#### Aim:
Can you pull every line of the listing below out word for word, keeping each one unchanged and in its original order?
-- start --
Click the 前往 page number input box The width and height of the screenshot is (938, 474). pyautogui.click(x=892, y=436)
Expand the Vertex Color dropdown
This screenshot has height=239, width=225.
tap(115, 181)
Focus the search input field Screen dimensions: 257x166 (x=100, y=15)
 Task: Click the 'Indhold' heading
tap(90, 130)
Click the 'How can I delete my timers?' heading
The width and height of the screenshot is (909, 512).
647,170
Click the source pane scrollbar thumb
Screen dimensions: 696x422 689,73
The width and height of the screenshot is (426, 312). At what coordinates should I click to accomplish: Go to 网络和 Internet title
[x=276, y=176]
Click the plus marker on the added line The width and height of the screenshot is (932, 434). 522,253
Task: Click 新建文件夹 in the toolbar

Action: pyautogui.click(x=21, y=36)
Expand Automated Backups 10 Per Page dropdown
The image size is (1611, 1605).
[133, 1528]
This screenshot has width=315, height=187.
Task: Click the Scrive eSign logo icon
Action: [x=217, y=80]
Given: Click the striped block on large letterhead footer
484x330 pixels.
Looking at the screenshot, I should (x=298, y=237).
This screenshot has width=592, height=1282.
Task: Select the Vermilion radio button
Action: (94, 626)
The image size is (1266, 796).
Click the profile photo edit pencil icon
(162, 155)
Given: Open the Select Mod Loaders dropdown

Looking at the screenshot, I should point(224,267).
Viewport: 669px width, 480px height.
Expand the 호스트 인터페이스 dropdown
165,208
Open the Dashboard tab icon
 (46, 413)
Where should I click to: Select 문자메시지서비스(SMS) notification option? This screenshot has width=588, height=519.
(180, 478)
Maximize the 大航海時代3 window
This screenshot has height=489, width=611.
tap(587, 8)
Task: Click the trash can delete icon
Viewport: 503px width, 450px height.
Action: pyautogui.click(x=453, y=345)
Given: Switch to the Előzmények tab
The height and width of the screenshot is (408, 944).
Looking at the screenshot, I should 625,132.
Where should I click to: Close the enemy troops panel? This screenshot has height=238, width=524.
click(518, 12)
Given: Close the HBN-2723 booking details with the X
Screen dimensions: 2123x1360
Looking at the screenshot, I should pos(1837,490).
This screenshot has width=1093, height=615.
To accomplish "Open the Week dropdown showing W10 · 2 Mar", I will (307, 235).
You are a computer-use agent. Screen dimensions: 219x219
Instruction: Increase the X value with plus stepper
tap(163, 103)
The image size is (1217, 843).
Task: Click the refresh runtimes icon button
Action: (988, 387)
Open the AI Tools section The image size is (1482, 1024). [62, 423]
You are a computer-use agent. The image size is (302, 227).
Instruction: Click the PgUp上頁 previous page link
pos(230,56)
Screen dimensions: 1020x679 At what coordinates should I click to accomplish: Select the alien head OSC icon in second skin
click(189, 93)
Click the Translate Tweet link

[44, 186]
-- end --
#### Exercise output:
Click the 前往 page number input box The width and height of the screenshot is (938, 474). pyautogui.click(x=892, y=436)
Expand the Vertex Color dropdown
This screenshot has height=239, width=225.
tap(115, 181)
Focus the search input field Screen dimensions: 257x166 (x=100, y=15)
 Task: Click the 'Indhold' heading
tap(90, 130)
Click the 'How can I delete my timers?' heading
The width and height of the screenshot is (909, 512).
647,170
Click the source pane scrollbar thumb
Screen dimensions: 696x422 689,73
The width and height of the screenshot is (426, 312). At what coordinates should I click to accomplish: Go to 网络和 Internet title
[x=276, y=176]
Click the plus marker on the added line The width and height of the screenshot is (932, 434). 522,253
Task: Click 新建文件夹 in the toolbar

Action: pyautogui.click(x=21, y=36)
Expand Automated Backups 10 Per Page dropdown
The image size is (1611, 1605).
[133, 1528]
This screenshot has width=315, height=187.
Task: Click the Scrive eSign logo icon
Action: [x=217, y=80]
Given: Click the striped block on large letterhead footer
484x330 pixels.
Looking at the screenshot, I should (x=298, y=237).
This screenshot has width=592, height=1282.
Task: Select the Vermilion radio button
Action: (94, 626)
The image size is (1266, 796).
Click the profile photo edit pencil icon
(162, 155)
Given: Open the Select Mod Loaders dropdown

Looking at the screenshot, I should point(224,267).
Viewport: 669px width, 480px height.
Expand the 호스트 인터페이스 dropdown
165,208
Open the Dashboard tab icon
 (46, 413)
Where should I click to: Select 문자메시지서비스(SMS) notification option? This screenshot has width=588, height=519.
(180, 478)
Maximize the 大航海時代3 window
This screenshot has height=489, width=611.
tap(587, 8)
Task: Click the trash can delete icon
Viewport: 503px width, 450px height.
Action: pyautogui.click(x=453, y=345)
Given: Switch to the Előzmények tab
The height and width of the screenshot is (408, 944).
Looking at the screenshot, I should 625,132.
Where should I click to: Close the enemy troops panel? This screenshot has height=238, width=524.
click(518, 12)
Given: Close the HBN-2723 booking details with the X
Screen dimensions: 2123x1360
Looking at the screenshot, I should pos(1837,490).
This screenshot has width=1093, height=615.
To accomplish "Open the Week dropdown showing W10 · 2 Mar", I will (307, 235).
You are a computer-use agent. Screen dimensions: 219x219
Instruction: Increase the X value with plus stepper
tap(163, 103)
The image size is (1217, 843).
Task: Click the refresh runtimes icon button
Action: (988, 387)
Open the AI Tools section The image size is (1482, 1024). [62, 423]
You are a computer-use agent. The image size is (302, 227).
Instruction: Click the PgUp上頁 previous page link
pos(230,56)
Screen dimensions: 1020x679 At what coordinates should I click to accomplish: Select the alien head OSC icon in second skin
click(189, 93)
Click the Translate Tweet link

[44, 186]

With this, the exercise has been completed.